● **TASK REQUIREMENTS**:
Would you write out the entries below, every one of them, exactly?

[Opening SUPPLIED MATERIAL section]

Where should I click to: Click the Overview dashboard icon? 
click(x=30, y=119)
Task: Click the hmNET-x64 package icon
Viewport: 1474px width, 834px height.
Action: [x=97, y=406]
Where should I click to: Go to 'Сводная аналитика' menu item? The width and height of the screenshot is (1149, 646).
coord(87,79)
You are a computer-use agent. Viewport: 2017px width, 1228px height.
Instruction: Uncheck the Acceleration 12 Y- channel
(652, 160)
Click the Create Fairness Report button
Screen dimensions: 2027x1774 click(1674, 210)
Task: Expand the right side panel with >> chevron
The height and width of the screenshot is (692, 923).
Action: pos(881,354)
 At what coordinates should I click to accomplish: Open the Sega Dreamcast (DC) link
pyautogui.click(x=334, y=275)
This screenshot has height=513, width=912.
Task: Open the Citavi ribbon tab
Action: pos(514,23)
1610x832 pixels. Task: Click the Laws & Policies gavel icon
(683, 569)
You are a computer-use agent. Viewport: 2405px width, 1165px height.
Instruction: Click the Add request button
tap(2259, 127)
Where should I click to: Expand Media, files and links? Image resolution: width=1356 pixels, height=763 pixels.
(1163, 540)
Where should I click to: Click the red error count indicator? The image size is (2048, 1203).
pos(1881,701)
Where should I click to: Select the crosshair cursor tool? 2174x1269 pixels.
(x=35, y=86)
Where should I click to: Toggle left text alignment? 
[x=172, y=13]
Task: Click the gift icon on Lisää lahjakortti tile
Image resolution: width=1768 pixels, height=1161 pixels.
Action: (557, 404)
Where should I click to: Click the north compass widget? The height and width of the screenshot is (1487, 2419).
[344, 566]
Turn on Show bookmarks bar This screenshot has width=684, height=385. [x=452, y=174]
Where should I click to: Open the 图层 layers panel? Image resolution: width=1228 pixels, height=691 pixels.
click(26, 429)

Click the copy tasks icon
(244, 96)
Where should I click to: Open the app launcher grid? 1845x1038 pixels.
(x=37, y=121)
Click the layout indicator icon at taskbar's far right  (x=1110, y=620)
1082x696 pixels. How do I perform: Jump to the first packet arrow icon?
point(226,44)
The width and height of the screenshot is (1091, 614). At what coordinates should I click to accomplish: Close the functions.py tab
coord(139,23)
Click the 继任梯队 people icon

[Closing SUPPLIED MATERIAL section]

● **RESULT OF THE EXERCISE**:
Where should I click to: Click the Overview dashboard icon? 
click(x=30, y=119)
Task: Click the hmNET-x64 package icon
Viewport: 1474px width, 834px height.
Action: [x=97, y=406]
Where should I click to: Go to 'Сводная аналитика' menu item? The width and height of the screenshot is (1149, 646).
coord(87,79)
You are a computer-use agent. Viewport: 2017px width, 1228px height.
Instruction: Uncheck the Acceleration 12 Y- channel
(652, 160)
Click the Create Fairness Report button
Screen dimensions: 2027x1774 click(1674, 210)
Task: Expand the right side panel with >> chevron
The height and width of the screenshot is (692, 923).
Action: pos(881,354)
 At what coordinates should I click to accomplish: Open the Sega Dreamcast (DC) link
pyautogui.click(x=334, y=275)
This screenshot has height=513, width=912.
Task: Open the Citavi ribbon tab
Action: pos(514,23)
1610x832 pixels. Task: Click the Laws & Policies gavel icon
(683, 569)
You are a computer-use agent. Viewport: 2405px width, 1165px height.
Instruction: Click the Add request button
tap(2259, 127)
Where should I click to: Expand Media, files and links? Image resolution: width=1356 pixels, height=763 pixels.
(1163, 540)
Where should I click to: Click the red error count indicator? The image size is (2048, 1203).
pos(1881,701)
Where should I click to: Select the crosshair cursor tool? 2174x1269 pixels.
(x=35, y=86)
Where should I click to: Toggle left text alignment? 
[x=172, y=13]
Task: Click the gift icon on Lisää lahjakortti tile
Image resolution: width=1768 pixels, height=1161 pixels.
Action: (557, 404)
Where should I click to: Click the north compass widget? The height and width of the screenshot is (1487, 2419).
[344, 566]
Turn on Show bookmarks bar This screenshot has width=684, height=385. [x=452, y=174]
Where should I click to: Open the 图层 layers panel? Image resolution: width=1228 pixels, height=691 pixels.
click(26, 429)

Click the copy tasks icon
(244, 96)
Where should I click to: Open the app launcher grid? 1845x1038 pixels.
(x=37, y=121)
Click the layout indicator icon at taskbar's far right  (x=1110, y=620)
1082x696 pixels. How do I perform: Jump to the first packet arrow icon?
point(226,44)
The width and height of the screenshot is (1091, 614). At what coordinates should I click to accomplish: Close the functions.py tab
coord(139,23)
Click the 继任梯队 people icon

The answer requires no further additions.